Write Path

QueryMode is a query/transform engine — not a data catalog. But pipeline intermediates need to live somewhere, and the catalog layer above needs to manage them. These features make QueryMode a good citizen for that layer.

Append rows

const qm = QueryMode.remote(env.QUERY_DO, { masterDoNamespace: env.MASTER_DO })

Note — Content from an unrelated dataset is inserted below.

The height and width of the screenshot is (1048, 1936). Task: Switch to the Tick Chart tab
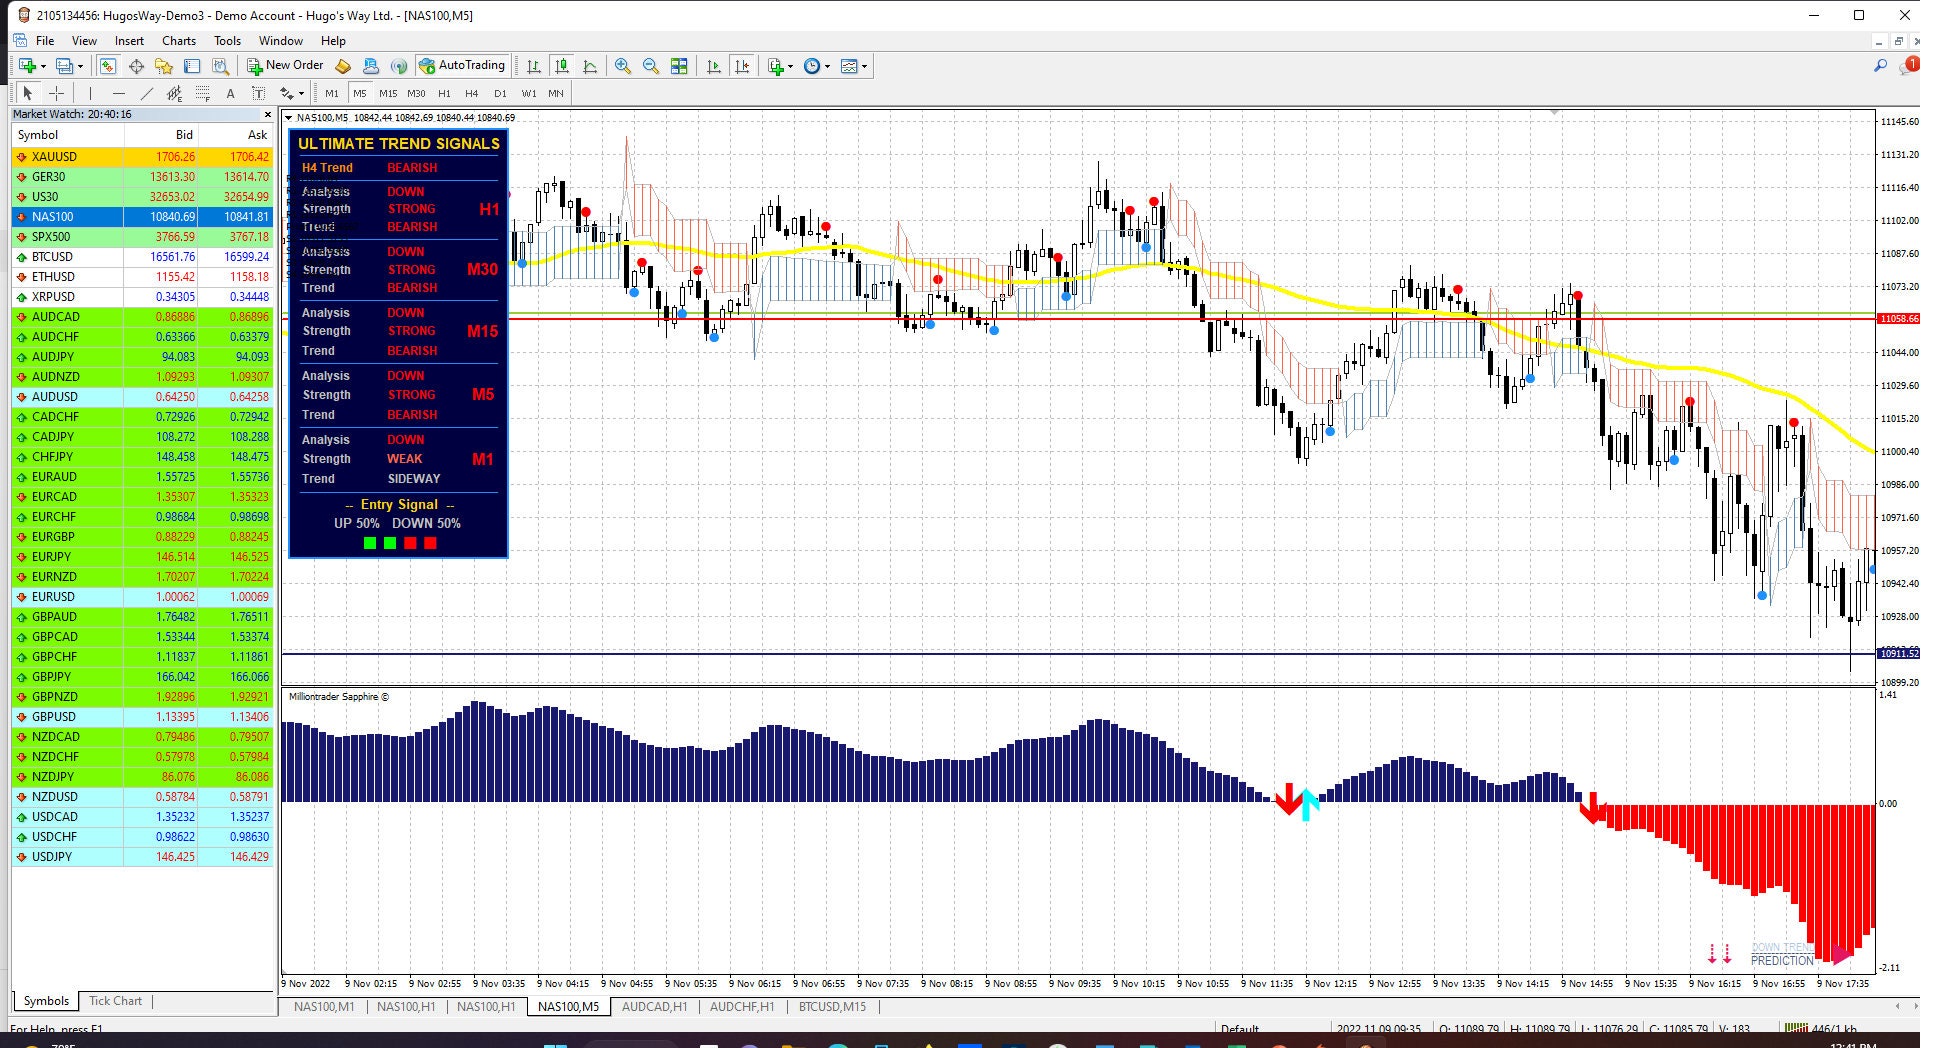pyautogui.click(x=115, y=1001)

await qm.table("events").append([
  { id: 1, type: "click", created_at: "2026-03-06" },
  { id: 2, type: "view", created_at: "2026-03-06" },
])

Writes use CAS (compare-and-swap) coordination on Lance manifests. Each append() creates a new Lance fragment in R2, then atomically updates the manifest version via ETag-conditioned PUT. Concurrent writers retry automatically (up to 10 attempts).

Write to a specific path

By default, append() writes to {table}.lance/ in R2. For pipeline intermediates, you want control over where data lands:

await qm.table("enriched_orders").append(rows, {
  path: "pipelines/job-abc/enriched_orders.lance/"
})

This lets the catalog layer above organize intermediates by pipeline run, job ID, or any other scheme. QueryMode doesn’t care about the path structure — it just writes Lance fragments under whatever prefix you give it.

Metadata on write

Attach metadata to writes so the catalog layer can track lineage and lifecycle:

await qm.table("enriched_orders").append(rows, {
  path: "pipelines/job-abc/enriched_orders.lance/",
  metadata: {
    pipelineId: "job-abc",
    sourceTables: "orders,users",
    ttl: "7d",
    createdBy: "agent-pricing-v2",
  }
})

Metadata is stored in DO storage alongside the table entry. The catalog layer can read it via listTablesRpc() or direct DO storage queries to decide what to keep, what to garbage-collect, and what depends on what.

Drop tables

Delete a table — removes all Lance fragments from R2 and clears DO metadata:

const result = await qm.table("enriched_orders").dropTable()
// { table: "enriched_orders", fragmentsDeleted: 47, bytesFreed: 1283904 }

Drop is the cleanup primitive. The catalog layer calls it when a pipeline’s intermediates expire (TTL), when a job is cancelled, or during periodic garbage collection.

Drop broadcasts a deletion invalidation to all Query DOs so they evict the table from their footer caches immediately.

Read-after-write consistency

QueryMode guarantees read-after-write consistency through two mechanisms:

1. CAS manifests — Each append atomically updates the Lance manifest version via R2 ETag-conditioned PUT. A reader that gets version N sees all rows written up to version N. No partial writes.

2. Broadcast invalidation — After a successful append, MasterDO broadcasts the new footer to all registered Query DOs. Query DOs update their footer cache immediately. Any query that arrives after the broadcast sees the new data.

The gap between “append returns” and “all Query DOs updated” is the broadcast latency — typically single-digit milliseconds within a region. For cross-region, it’s the inter-region RTT. If your pipeline writes and reads from the same region, consistency is effectively immediate.

// Write
await qm.table("results").append(rows)

// Read immediately after — guaranteed to see the new rows
const count = await qm.table("results").count()

What QueryMode doesn’t do

QueryMode is the query/transform layer. These are catalog-layer responsibilities:

• Lineage tracking — which pipeline produced which table, dependency graphs
• Lifecycle management — TTL enforcement, garbage collection schedules
• Access control — who can read/write which tables
• Schema evolution — column additions, type changes across versions
• Cross-table transactions — atomically updating multiple tables

The metadata you attach via append() gives the catalog layer the raw information it needs. QueryMode stores it but doesn’t interpret it.